石田衣良『少年計数機 池袋ウエストゲートパークII』(文春文庫)

4167174065少年計数機―池袋ウエストゲートパーク〈2〉 (文春文庫)
石田 衣良
文藝春秋 2002-05

by G-Tools

今年22冊目(小説2、漫画20、その他0)。

 自分が誰なのかを確認するために周りの全てを数え続ける少年・多田ヒロキ。十歳にして一切の他者を拒絶するかのようなその笑顔を見て放っておけなくなったマコトは、ヒロキと会話を交わし、交流を始める。触れ合いが進む中、ヒロキが突然誘拐された。マコトは複雑に絡み合った事件を『死者ゼロ』で解決出来るのか……? 表題作『少年計数機』の他、『妖精の庭』『鍵十字』『水のなかの目』の4編を収録、クドカン脚本・長瀬智也主演で人気を博したドラマの原作シリーズ第2弾。


 ドラマでは既に『あれから三年後の世界』までやっているが、気がつくと原作の方は5巻まで進んでしまっている。しかも現在進行形で。その全シリーズのなかでも一・二を争うエピソードがこの『少年計数機』なのですが、僕はラストの『水のなかの目』が一番好きだなー、と思います。『少年計数機』も面白かったのです。
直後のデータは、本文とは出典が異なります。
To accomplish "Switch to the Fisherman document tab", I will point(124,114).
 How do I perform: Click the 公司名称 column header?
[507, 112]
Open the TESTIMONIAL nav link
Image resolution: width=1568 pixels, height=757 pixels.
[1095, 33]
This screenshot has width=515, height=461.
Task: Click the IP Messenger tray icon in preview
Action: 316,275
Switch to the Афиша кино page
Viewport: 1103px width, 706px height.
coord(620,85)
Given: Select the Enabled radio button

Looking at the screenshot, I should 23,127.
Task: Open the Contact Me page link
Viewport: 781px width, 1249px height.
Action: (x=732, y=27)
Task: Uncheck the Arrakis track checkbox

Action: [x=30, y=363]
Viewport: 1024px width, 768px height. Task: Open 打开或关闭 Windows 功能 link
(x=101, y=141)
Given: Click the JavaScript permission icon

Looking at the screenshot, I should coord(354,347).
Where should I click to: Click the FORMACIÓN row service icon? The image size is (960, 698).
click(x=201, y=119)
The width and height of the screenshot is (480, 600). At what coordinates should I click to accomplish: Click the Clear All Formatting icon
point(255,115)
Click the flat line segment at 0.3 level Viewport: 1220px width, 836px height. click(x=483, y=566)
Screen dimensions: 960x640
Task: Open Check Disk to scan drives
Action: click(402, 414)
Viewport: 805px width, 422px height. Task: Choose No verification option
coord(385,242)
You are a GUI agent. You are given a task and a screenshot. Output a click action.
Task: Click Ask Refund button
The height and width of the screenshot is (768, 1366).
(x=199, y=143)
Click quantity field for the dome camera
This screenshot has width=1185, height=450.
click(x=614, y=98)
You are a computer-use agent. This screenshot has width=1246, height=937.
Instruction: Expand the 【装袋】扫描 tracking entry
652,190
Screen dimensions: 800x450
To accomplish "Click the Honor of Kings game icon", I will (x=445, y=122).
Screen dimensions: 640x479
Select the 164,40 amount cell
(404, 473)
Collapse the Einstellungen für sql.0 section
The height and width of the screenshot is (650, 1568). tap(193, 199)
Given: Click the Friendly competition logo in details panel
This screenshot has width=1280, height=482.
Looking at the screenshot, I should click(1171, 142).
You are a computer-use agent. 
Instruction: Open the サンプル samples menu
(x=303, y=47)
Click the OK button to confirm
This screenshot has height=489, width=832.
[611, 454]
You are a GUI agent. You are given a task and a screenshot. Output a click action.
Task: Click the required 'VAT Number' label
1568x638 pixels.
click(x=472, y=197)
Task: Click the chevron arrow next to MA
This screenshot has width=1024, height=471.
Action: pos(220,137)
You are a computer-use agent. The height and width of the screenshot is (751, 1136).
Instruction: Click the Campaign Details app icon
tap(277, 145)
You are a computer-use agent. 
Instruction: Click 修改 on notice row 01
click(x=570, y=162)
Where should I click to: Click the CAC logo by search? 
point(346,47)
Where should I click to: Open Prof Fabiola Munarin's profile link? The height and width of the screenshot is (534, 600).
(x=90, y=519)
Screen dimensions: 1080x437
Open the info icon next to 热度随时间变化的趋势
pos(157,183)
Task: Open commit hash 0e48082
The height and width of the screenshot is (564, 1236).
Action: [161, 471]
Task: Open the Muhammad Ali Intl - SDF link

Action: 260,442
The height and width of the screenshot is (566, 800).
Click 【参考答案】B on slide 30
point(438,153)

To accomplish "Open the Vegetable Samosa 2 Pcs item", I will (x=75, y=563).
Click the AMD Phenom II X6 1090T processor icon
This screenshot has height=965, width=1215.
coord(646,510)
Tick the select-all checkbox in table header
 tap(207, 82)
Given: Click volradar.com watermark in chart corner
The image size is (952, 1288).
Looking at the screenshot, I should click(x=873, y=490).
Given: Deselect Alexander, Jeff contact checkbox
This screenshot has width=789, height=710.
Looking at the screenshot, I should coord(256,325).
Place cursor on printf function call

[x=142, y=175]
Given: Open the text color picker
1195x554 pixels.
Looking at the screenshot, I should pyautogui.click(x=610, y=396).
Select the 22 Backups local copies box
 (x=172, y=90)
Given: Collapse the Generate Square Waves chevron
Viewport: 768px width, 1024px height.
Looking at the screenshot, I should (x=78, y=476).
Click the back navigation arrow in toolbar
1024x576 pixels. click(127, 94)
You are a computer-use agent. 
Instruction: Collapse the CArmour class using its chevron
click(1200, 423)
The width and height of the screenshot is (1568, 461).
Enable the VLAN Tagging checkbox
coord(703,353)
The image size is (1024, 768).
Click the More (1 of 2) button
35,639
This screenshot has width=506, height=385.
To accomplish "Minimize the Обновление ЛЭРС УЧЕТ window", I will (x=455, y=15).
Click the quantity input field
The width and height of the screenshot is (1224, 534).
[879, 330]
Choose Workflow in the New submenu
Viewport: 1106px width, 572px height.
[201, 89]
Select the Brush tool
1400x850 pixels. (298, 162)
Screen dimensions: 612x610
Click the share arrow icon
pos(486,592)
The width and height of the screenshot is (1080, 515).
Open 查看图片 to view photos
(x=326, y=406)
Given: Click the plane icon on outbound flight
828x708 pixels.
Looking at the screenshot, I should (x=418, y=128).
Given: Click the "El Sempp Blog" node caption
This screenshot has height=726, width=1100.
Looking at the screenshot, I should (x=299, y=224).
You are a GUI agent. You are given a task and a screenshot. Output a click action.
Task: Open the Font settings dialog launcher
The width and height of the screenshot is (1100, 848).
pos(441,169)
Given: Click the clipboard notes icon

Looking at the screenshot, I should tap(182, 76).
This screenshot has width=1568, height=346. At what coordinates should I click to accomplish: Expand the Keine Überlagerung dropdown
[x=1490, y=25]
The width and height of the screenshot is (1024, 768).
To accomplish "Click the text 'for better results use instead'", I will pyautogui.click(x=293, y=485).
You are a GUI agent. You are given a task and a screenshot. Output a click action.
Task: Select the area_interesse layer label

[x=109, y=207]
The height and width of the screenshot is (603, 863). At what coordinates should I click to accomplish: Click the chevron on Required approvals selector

計算がやたら速い少年が暗号をマコトに送るシーンなんかはちゃんとミステリしているし、ヒロキ自身もかなり魅力的な存在ではあるんだけれど、僕自身が結構持ちキャラとして似たくさい人物を描いているからかも知れず、「世の中には結構いるんじゃないかなそういうヤツ」と思ってしまった。ヒロキ少年の成長も今後楽しみなところではあります。


 で、何で僕が『水のなかの目』が好きかというと、おそらくその破滅的なラストにあるような気がする。あらすじを説明しておきましょう。三年前に起きた暴行事件について文章を書くべく調べ始めたマコト。同時期に起こった裏風俗荒らし。裏の世界の人々から頼まれたマコトは並行して調査を開始する。複雑に絡み合った事件の果てに待つ、意外な結末とは……?


 この事件ではマコトの意志にかかわらず次々と人が死に、傷つき、影を背負う。傷ついた彼らの分を背負って、マコトは意外な人物と対峙することになるのですが……やはりこの繰り返されるどんでん返しがこの作品の魅力だと思うし、安易な結末を否定する現実性(いや、現実にはないと思うが)も最後まで書ききられている。それでも一抹の救いがラストに見えるのは、著者自身がマコトと同じように『甘い』人間だからじゃないだろうか。僕もそんな甘い人間が大好きです。その甘さも、現実のつらさも背負っていく人々。一癖もふた癖もある人物たちだけではなく、その疾走の果てに待つ真相もまた、面白さの一つなのかな、と思いました。大変面白かった。